I’ve always envisioned a rule-breaker being a person who walks into a room with absolute confidence. Leather jacket, combat boots, sunglasses. They burst through the door with a mix of boldness and grace that I have never imagined being able to replicate. The room falls quiet and all heads turn to look at them, but they don’t care one bit what anyone in that room is thinking. They just know the room needs them in it, and so they arrive. Head held high. Ready to kick ass and take some names.

Because of this caricature I had created in my mind, if you had asked me 10 years ago if I was a rule-follower or a rule-breaker, I would not have hesitated for a second before answering with, “I am a rule-follower to the core.”

But that wasn’t the whole truth. I was born a rule-breaker, but this part of me got buried under the piles and piles of rules and expectations that life, family, culture, society, and toxic religion put on me until the only part of me that I could see and accept was the rule-follower.

Over the last few years, I’ve gone through a process of reconnecting with and embracing my inner rule-breaker even though I had no idea that is where this journey would take me. But these days, I answer that question differently. I am a rule-breaker.

Being a rule-breaker doesn’t mean what I had always thought. Being a rule-breaker does not require a leather jacket. It doesn’t require being outspoken and moody. It doesn’t require never caring what other people think. It doesn’t require being rude and unkind. It also doesn’t require you to throw away your values.

So what does it take to be a rule-breaker, then? If the caricatures that we think of in our heads are not quite accurate, which I don’t think they are, what does it take to be a rule-breaker?

Over the next few months, I’ll be sharing with you more of my story and the principles that have helped me reconnect with my inner rule-breaker—and WHY I think this is so important. I’ll be going into more detail in subsequent blogs and newsletters, but here’s an overview of what I like to call The Rule-breaker Code.

Don’t worry! I’m not here to add more rules to your already ridiculously long list. I’m here to help you get rid of those, remember? This is meant to serve as a road map for us as we make the transformation from rule-followers to rule-breakers.

1) Rule-breakers are good students.

Good students do these things well: They pay attention and they ask questions.

So do rule-breakers.

Rule-breakers pay attention in order to recognize where hidden rules are hiding so that they can un-learn them. This practice requires paying attention to ourselves, how we feel, what motivates us, and how we behave in certain situations and around certain people.

Once we start to notice the rules and how they show up, we can start asking the hard questions we tend to avoid as rule-followers especially questions that start with “why” or “why not.” Asking good questions can help us to stay focused on our goals and bring about positive change and growth.

2) Rule-breakers embrace change and growth.

Contrary to the way we were trained as rule-followers, change is not bad or evil. Neither is growth. As living, breathing, human beings, we are meant to be evolving. The word “evolve” is not evil either, and we are allowed to do all three—change, grow, evolve.
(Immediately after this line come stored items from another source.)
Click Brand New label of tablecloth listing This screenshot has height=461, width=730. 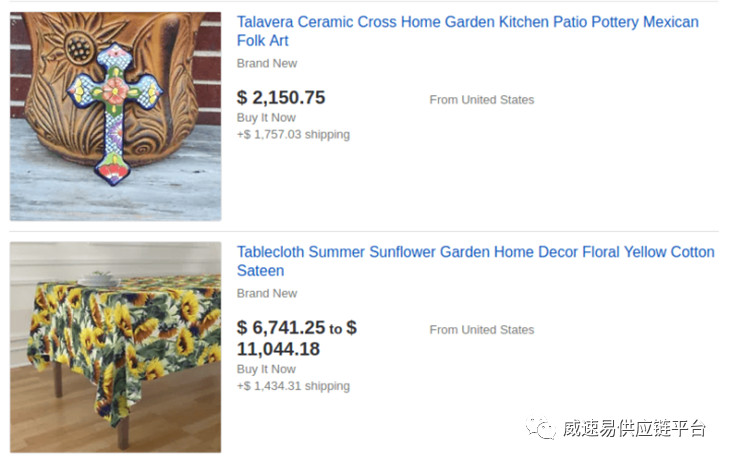point(267,293)
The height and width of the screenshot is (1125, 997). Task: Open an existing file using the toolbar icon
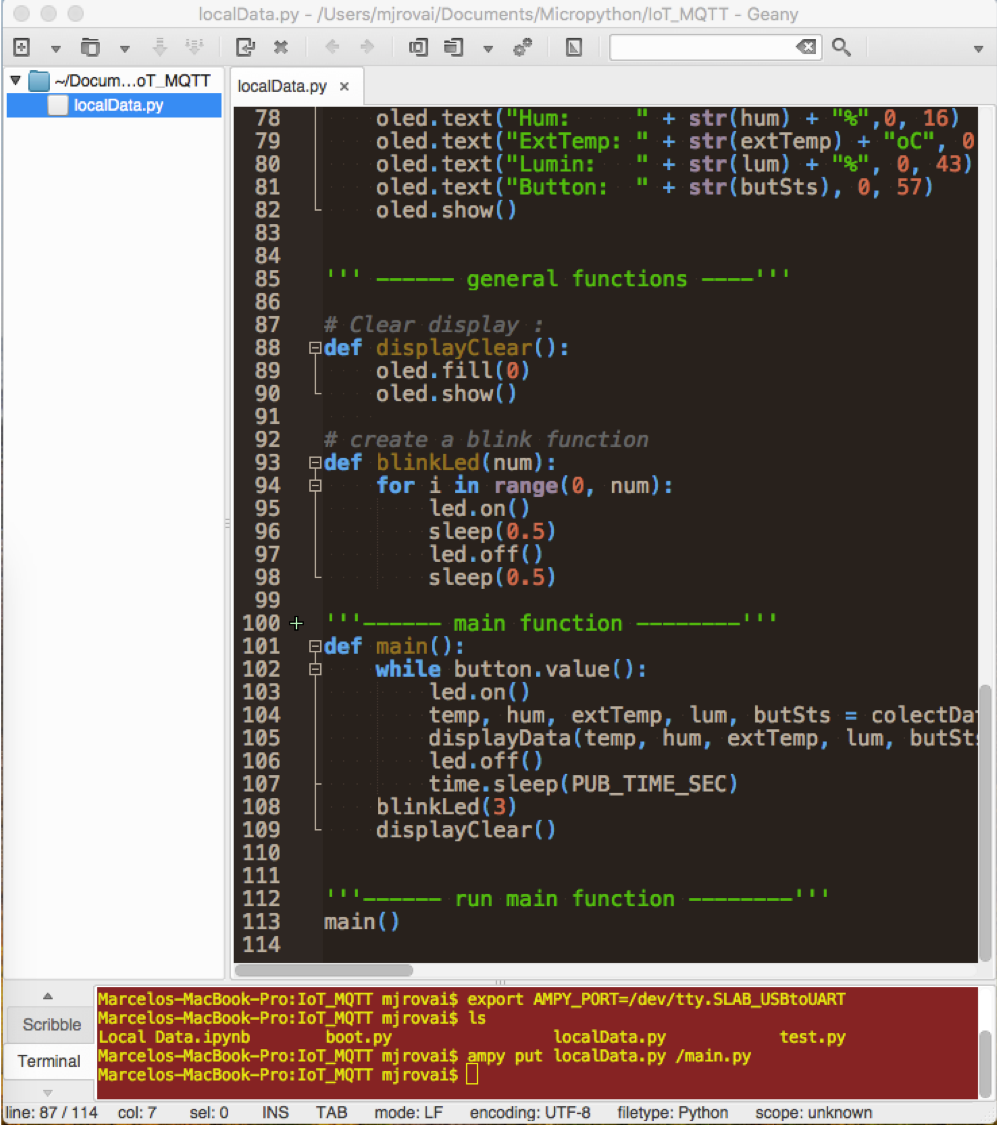[90, 47]
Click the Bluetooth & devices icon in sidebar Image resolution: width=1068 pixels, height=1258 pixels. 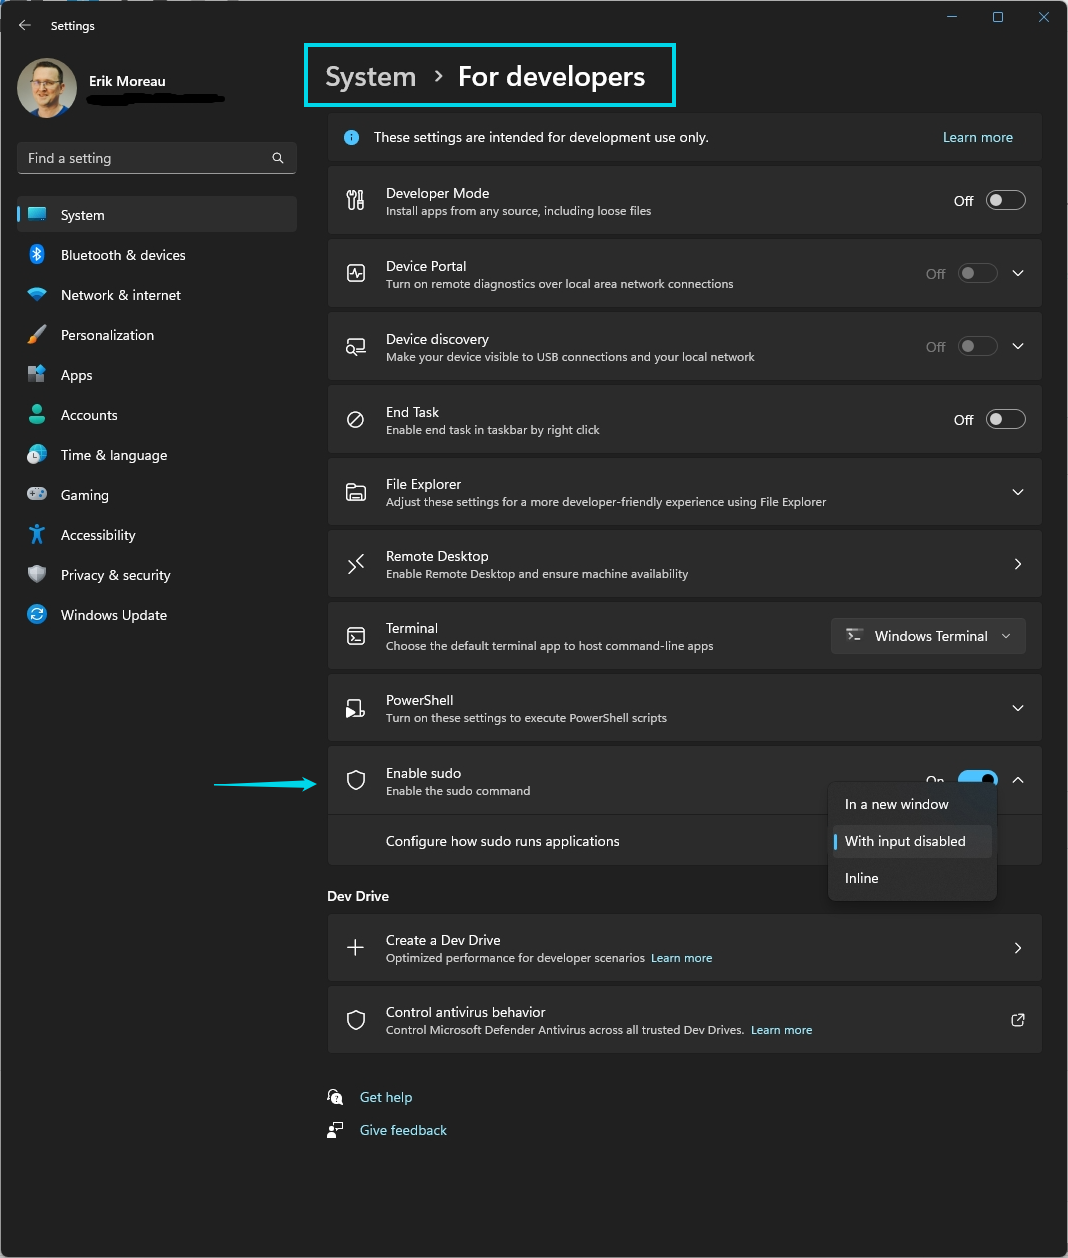pyautogui.click(x=37, y=255)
Change can be scary, but many times, change is the very thing that creates growth. I’m not saying that change and growth are always going to be enjoyable. In fact, they are almost always a mix of joy and pain, but it’s almost always worth it.
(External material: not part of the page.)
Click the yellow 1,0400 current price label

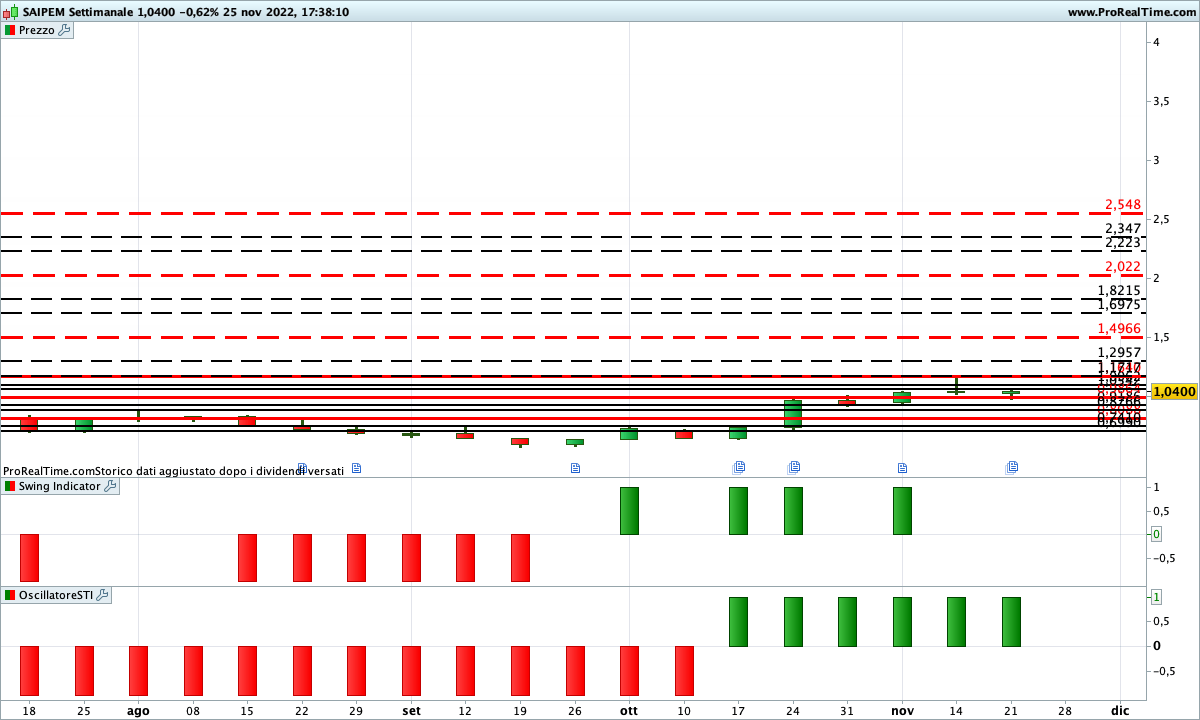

3) Rule-breakers take risks.

Risk is another word that rule-followers tend to not just shy away from—they run from it. However, risk has many benefits. It can lead to personal growth, it can build your self-confidence, and it can create new opportunities. Risk creates space for that change and growth that rule-breakers embrace.

I invite you to ask yourself, “What small risk can I take today to create even just a bit of space for growth?” Is there an expectation you’re putting on yourself that you could ditch today? Is there a small yes you could give yourself? Or maybe there’s an opportunity you need to go for without hesitation. Take the risk.
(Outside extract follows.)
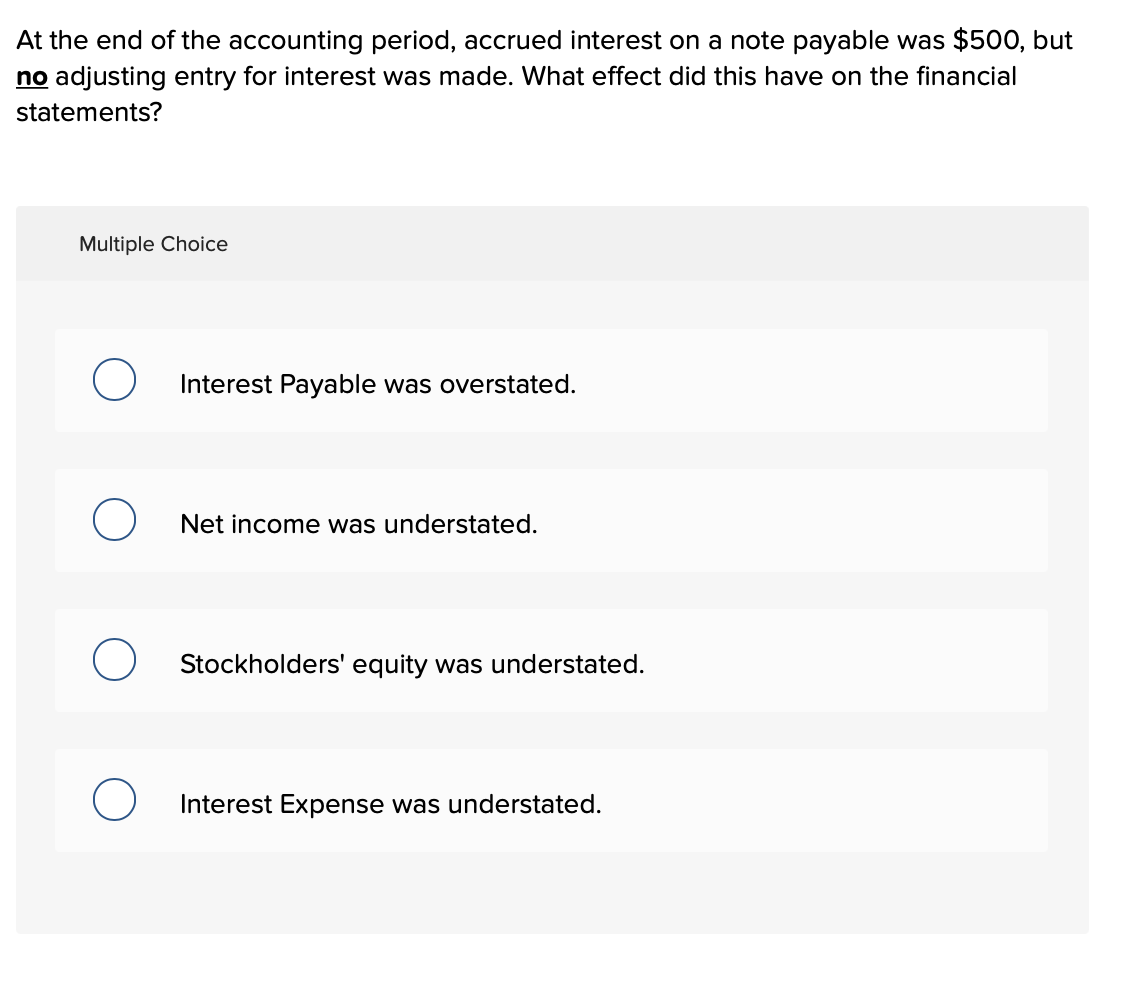Click the word "financial" in the question
The image size is (1124, 984).
pyautogui.click(x=961, y=77)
4) Rule-breakers understand that it is impossible to please everyone.

Rule-followers are some of the most people-pleasing-est people-pleasers on the planet, but in order to free ourselves from our rulebooks, we have to also free ourselves from the burden and responsibility of meeting everyone else’s expectations in order to keep them happy.

People-pleasing is a symptom of a larger problem. The larger problem being that, as rule-followers, we tend to be addicted to external approval, the approval of others. In order to be rule-breakers and cycle-breakers, we have to break this addiction by giving ourselves the approval we need instead.

5) Rule-breakers practice self-compassion and love themselves wholly.

There is a lot of misunderstanding around what it means to be self-compassionate and to love yourself, but practicing self-compassion means taking the kindness and compassion you so readily show to others and turning it inward, to yourself.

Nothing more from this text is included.